# [Records supplied]
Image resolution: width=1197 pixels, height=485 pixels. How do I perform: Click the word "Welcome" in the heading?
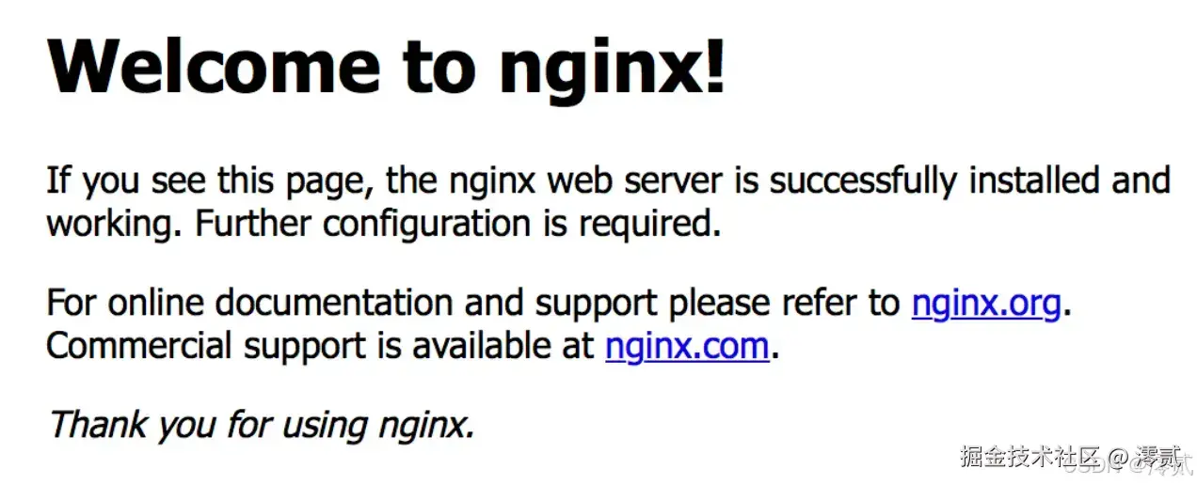click(x=215, y=67)

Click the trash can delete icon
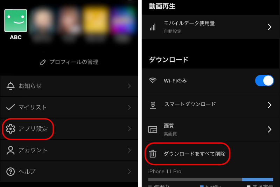point(153,154)
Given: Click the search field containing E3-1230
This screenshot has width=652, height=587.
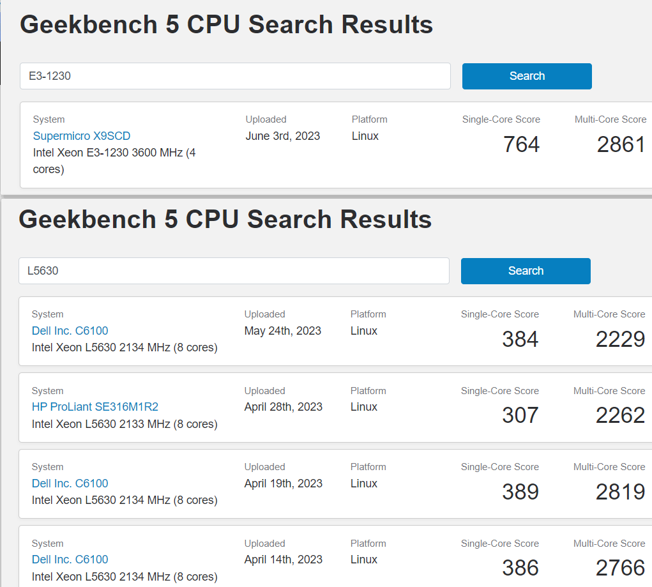Looking at the screenshot, I should coord(235,76).
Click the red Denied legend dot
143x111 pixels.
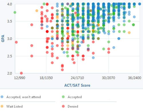click(63, 106)
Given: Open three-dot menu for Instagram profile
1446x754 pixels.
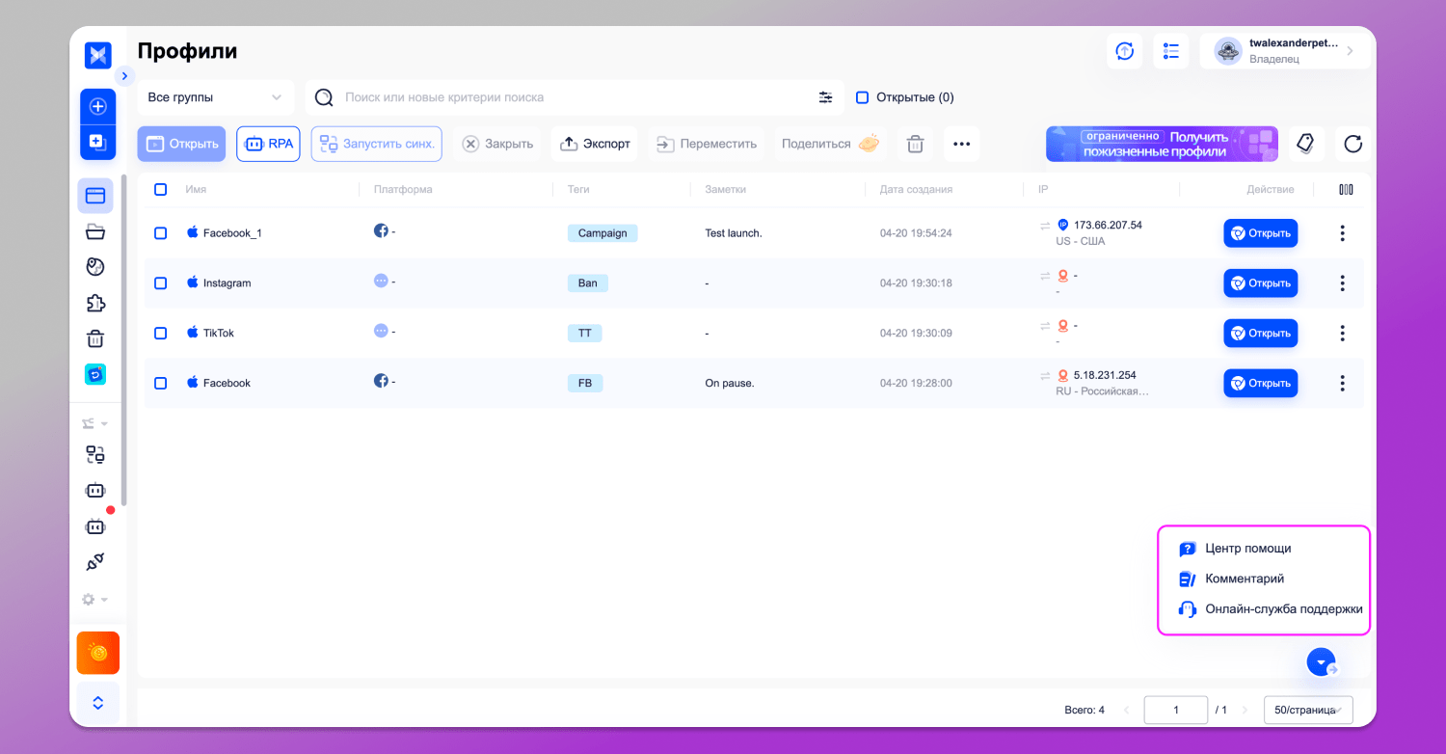Looking at the screenshot, I should (x=1342, y=283).
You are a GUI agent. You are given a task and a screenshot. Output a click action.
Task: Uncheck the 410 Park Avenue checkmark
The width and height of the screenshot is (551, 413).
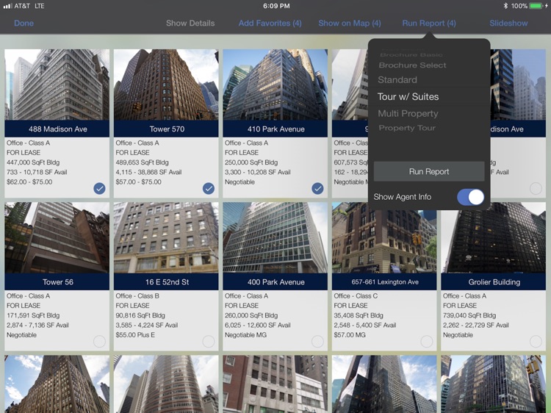[317, 189]
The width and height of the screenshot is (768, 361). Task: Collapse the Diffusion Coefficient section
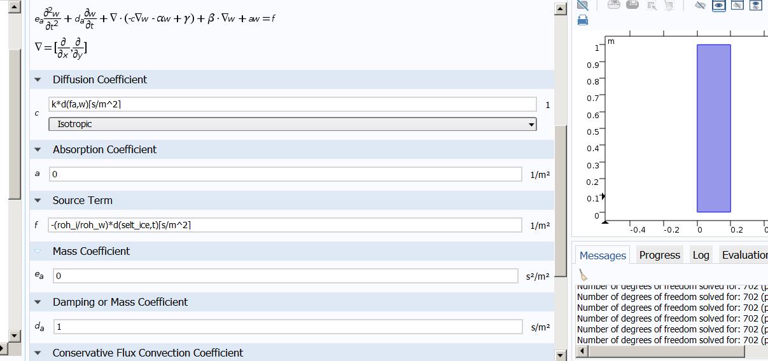[x=38, y=79]
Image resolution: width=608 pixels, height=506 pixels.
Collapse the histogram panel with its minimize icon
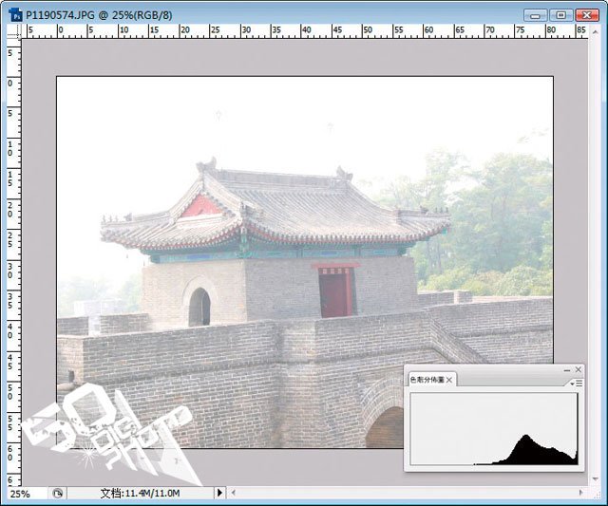click(x=566, y=370)
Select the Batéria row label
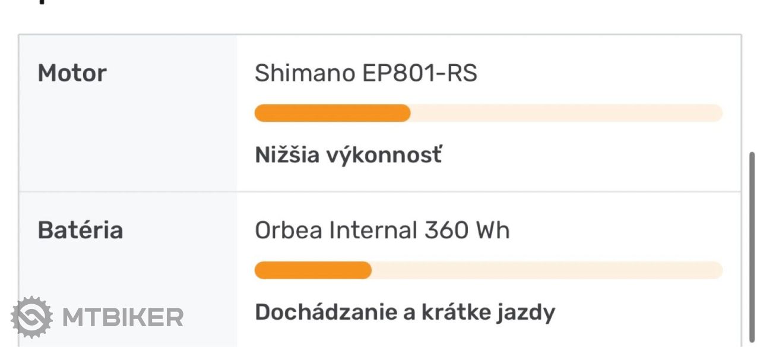Image resolution: width=760 pixels, height=347 pixels. coord(80,230)
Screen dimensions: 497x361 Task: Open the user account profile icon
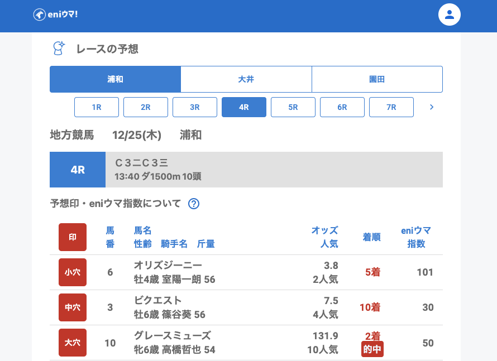pyautogui.click(x=449, y=15)
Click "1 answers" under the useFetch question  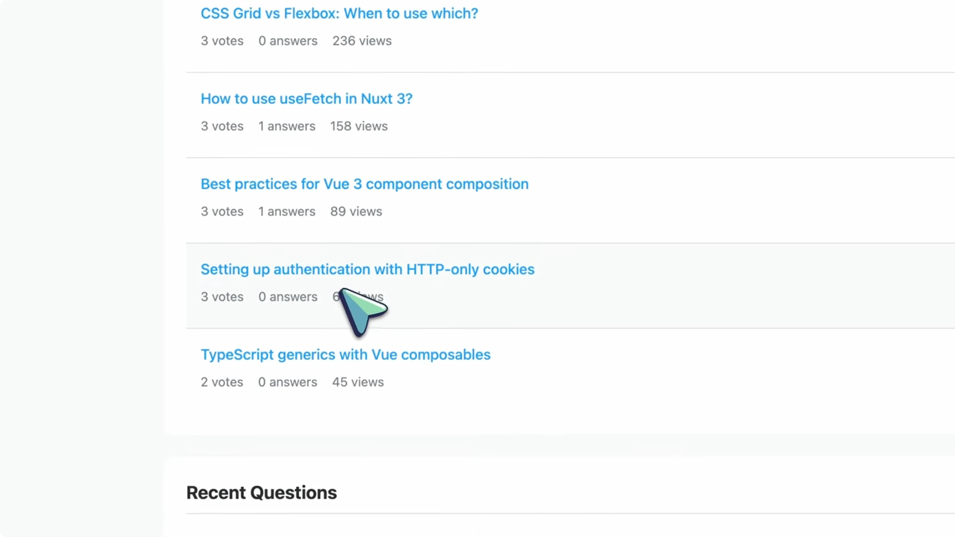(x=287, y=126)
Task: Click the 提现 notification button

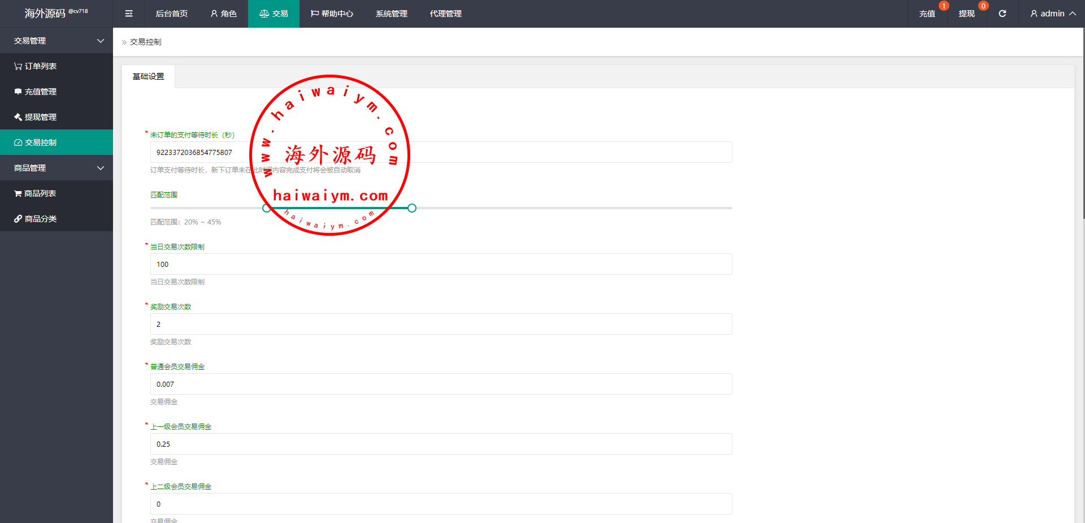Action: coord(966,14)
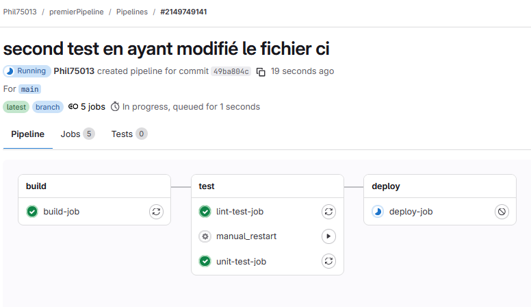The height and width of the screenshot is (307, 531).
Task: Click the build-job passed status icon
Action: click(x=32, y=212)
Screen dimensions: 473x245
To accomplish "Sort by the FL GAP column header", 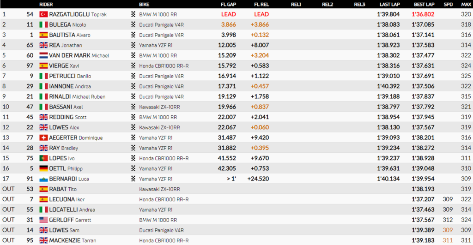I will pyautogui.click(x=229, y=4).
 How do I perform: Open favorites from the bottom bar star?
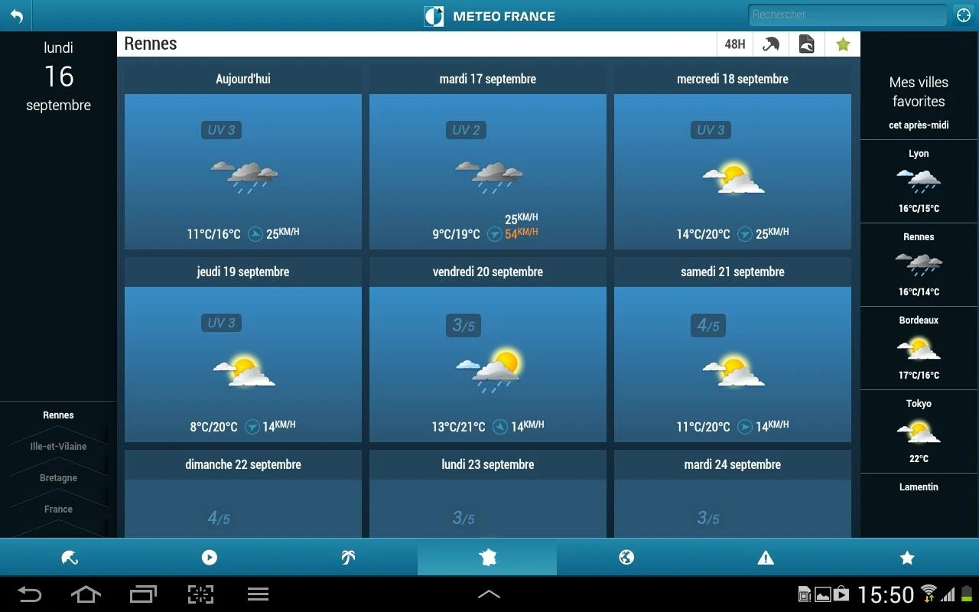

# [Your goal]
Copy only what lies between the line with "This screenshot has width=652, height=587." and the line with "Given: Open three-dot", those two lines included, exactly as given above; pictures stay out.

# [Reply]
This screenshot has width=652, height=587.
Looking at the screenshot, I should coord(235,76).
Click the red Denied legend dot
143x111 pixels.
click(63, 106)
Given: Open three-dot menu for Instagram profile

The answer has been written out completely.